Arts & Culture

This Week in History | The Pony Express


RORY LARSON
larso066@rangers.uwp.edu

Our first modern postmen and their steeds

Founded on April 3 1860, now nearly 160 years ago, the Pony Express was a short lived business that became the stuff of legends in the wild west.

The Pony Express was founded by William Hepburn Russell, Alexander Majors, and William Bradford Waddell. These three men came up with a solution to the problem the gold rush in California and other areas of the west had caused–a lack of communication between families that lived across the country from one another. The route began in Missouri and ran over 2,000 miles to California. Before the express began letters took months to travel from the east to the west. The Pony Express cut the time it took for letters to travel down to a mere ten days. The first Pony Express ad read, “WANTED: Young, skinny, wiry fellows, not over eighteen. Must be expert riders, willing to risk death daily. Orphans preferred. Wages: $25 per week. Apply: Central Overland Pony Express Alta Building Montgomery Street”.

The route

The riders of the Pony Express were well known for their bravery and sacrifices made to get their precious cargo from one destination to the next. Even famed American author Mark Twain weighed in on the riders, calling them “swift phantoms of the desert”. Along the route, there were over 190 way stations that riders could stop at to feed and care for or switch out horses when their own become exhausted. These stations were set up every ten to twelve miles and were no small part of the business’s short-lived success.

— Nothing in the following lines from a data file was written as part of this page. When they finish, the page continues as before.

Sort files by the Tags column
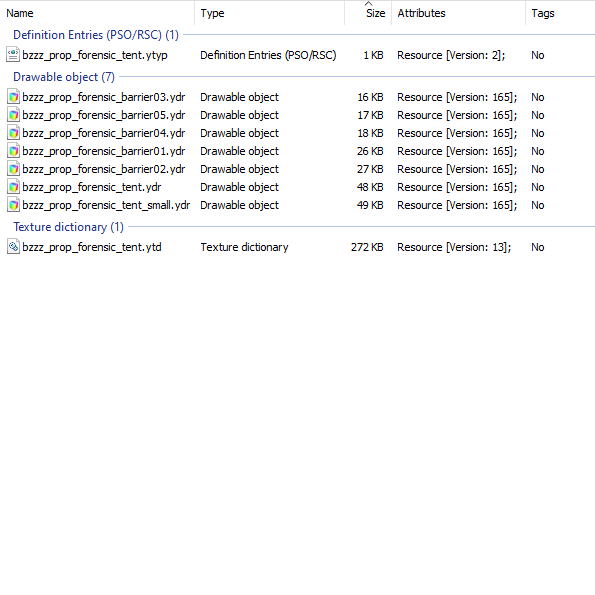560,13
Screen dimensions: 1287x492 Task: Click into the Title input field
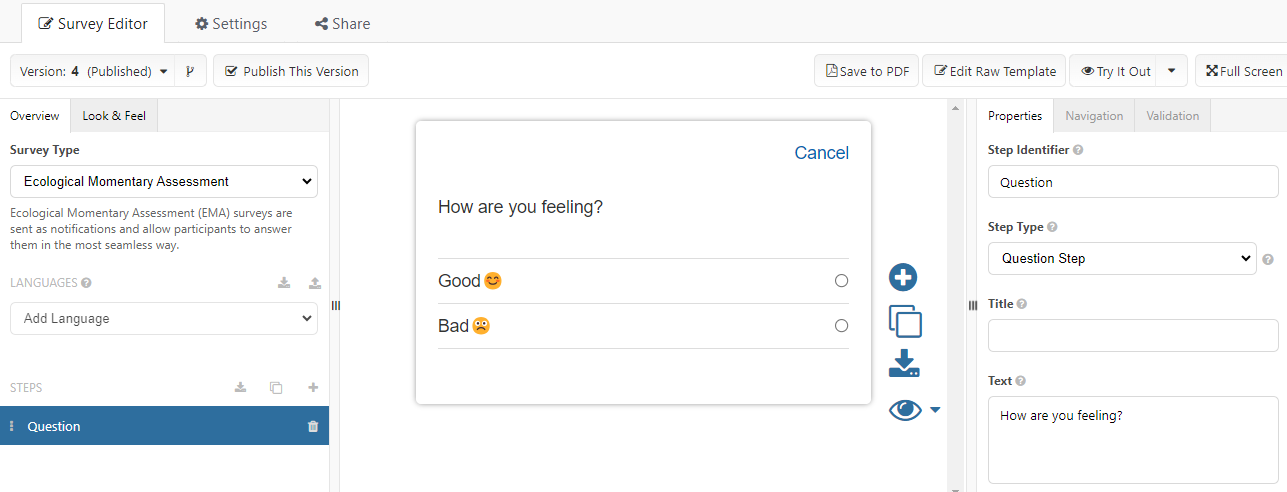pos(1133,336)
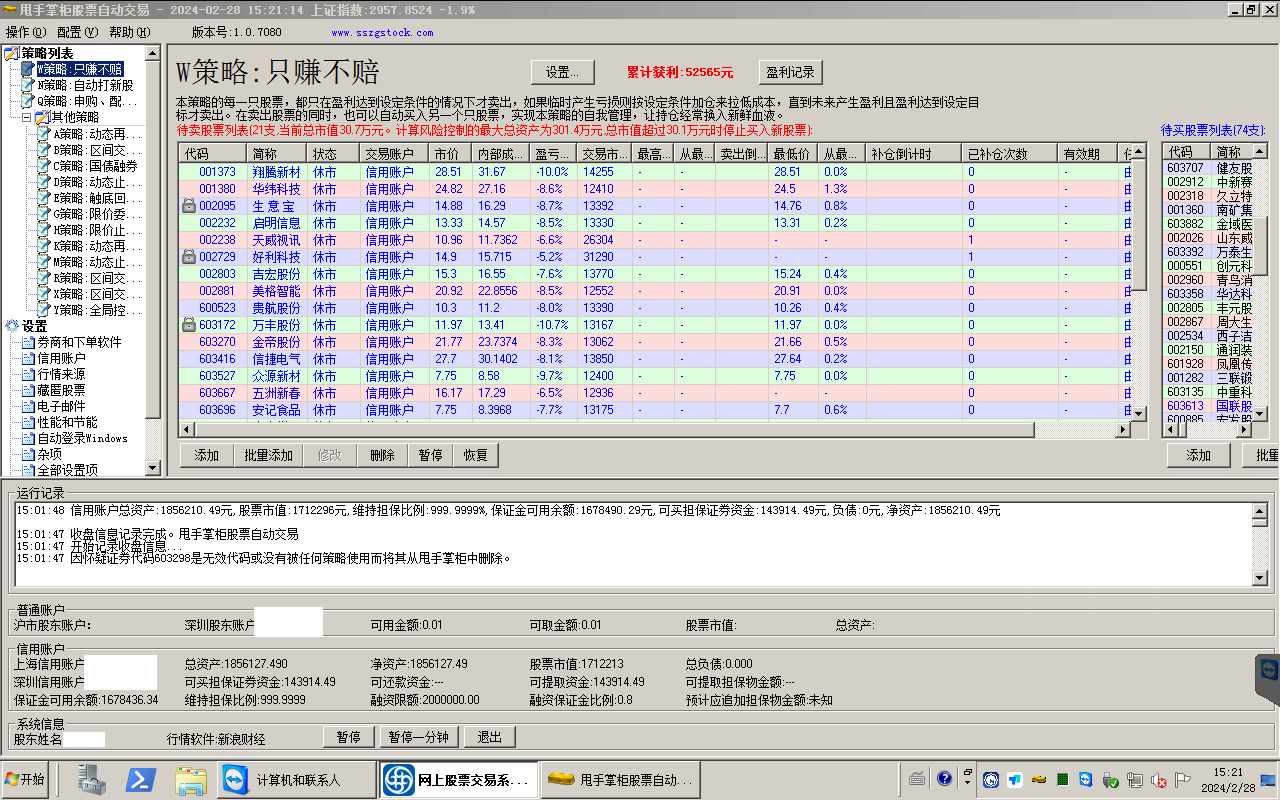
Task: Click the 盈利记录 button
Action: pos(790,72)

One of the most famous riders was an individual by the name of Robert Halsam, who was more commonly known as “Pony Bob”. Pony Bob gained his fame for his bravery on one of his routes when he ran straight through the Paiute War around the age of 18 or 19. The uprisings in the area had shut down nearly all the other routes that ran through the territory.

Down in history

Unfortunately, less than a year and a half after the Pony Express began, it ended. The riders were quickly replaced by the transcontinental telegraph, which sent messages with even more speed than the riders could ever hope to keep up with. Still, due to the Pony Express’ short but impactful place in American history, it has gone down as a legend for the ages. Though many of the stories of the Pony Express are mostly myth now, it is still rooted in a real business that revolutionized how mail was delivered to people of the United States. The perils the riders of the express faced crossing the country to deliver their precious cargo cannot be forgotten.